Hunter Wetlands already attracts more than 100,000 visitors a year, and the new Segway eco-tour is expected to become a key attraction. It will certainly help Australians understand just how low the environmental footprint of the near-silent, zero-emission Segway Personal Transporter really is. The large, wide, low-pressure tyres of the Segway x2 model have a much lighter impact per square centimeter on the forest floor than shoes, boots, or vehicles (such as mountain bikes, motorcycles, mobility scooters and power chairs).
Just how light is well-illustrated by this series of photos that compare the impact on a beach of a Segway x2 with cross-terrain tyres, a person walking and a person running. Next to the depth of the depression into the sand caused by footsteps, the Segway x2 makes barely an impression down below the surface.
And the x2 Golf model with Turf tyres has an even wider distributed load. Which is why golf courses around New Zealand permit them to be used on the fairway on even the wettest days (when carts and even hand-pulled trundlers are banned). Both tyre types can be seen in the photo below - Peter Garrett is the tall man on the x2 Turf, while the tour leader is in front on a x2 with standard cross-terrain tyres.
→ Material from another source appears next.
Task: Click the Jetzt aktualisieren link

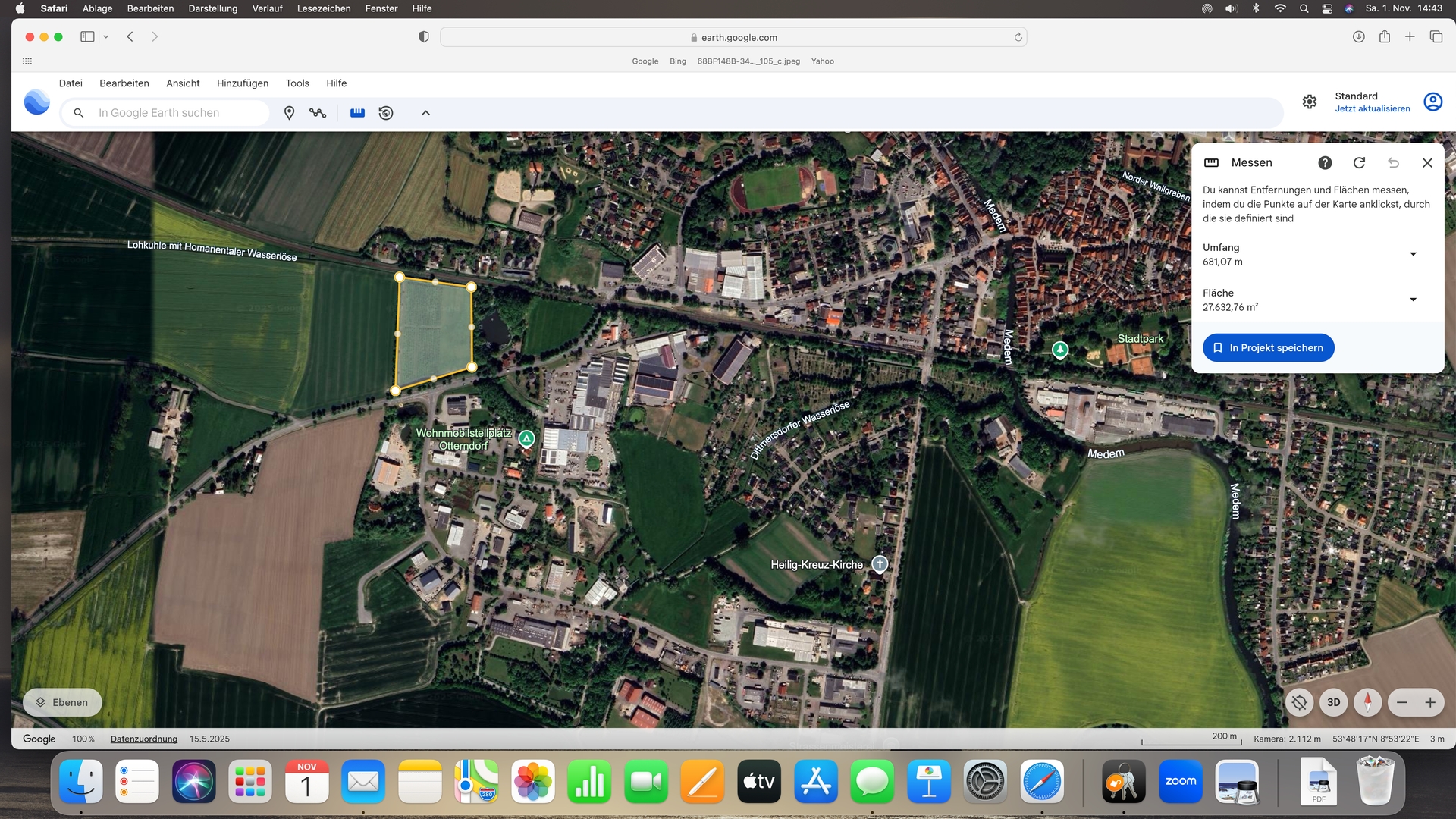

Meanwhile, over on Australia's Gold Coast two solar-power Segway Tours are proving very popular in the lush rainforest of Lamington National Park. Brett Walton (owner of Segway of Queensland) was the brainchild behind daily tours that have been operating out of O'Reilly's Rainforest Retreat for the last two years, where tourists gently glide through ancient rainforests, an old dairy farm and a eucalypt forest with spectacular views of Morans Falls and the Great Dividing Range. Currumbin Wildlife Sanctuary offers Segway Safari Tours through the new Animal Hospital, followed by a journey along a bush track to take in the sights and animals such as koalas, kangaroos, crocodiles and birds.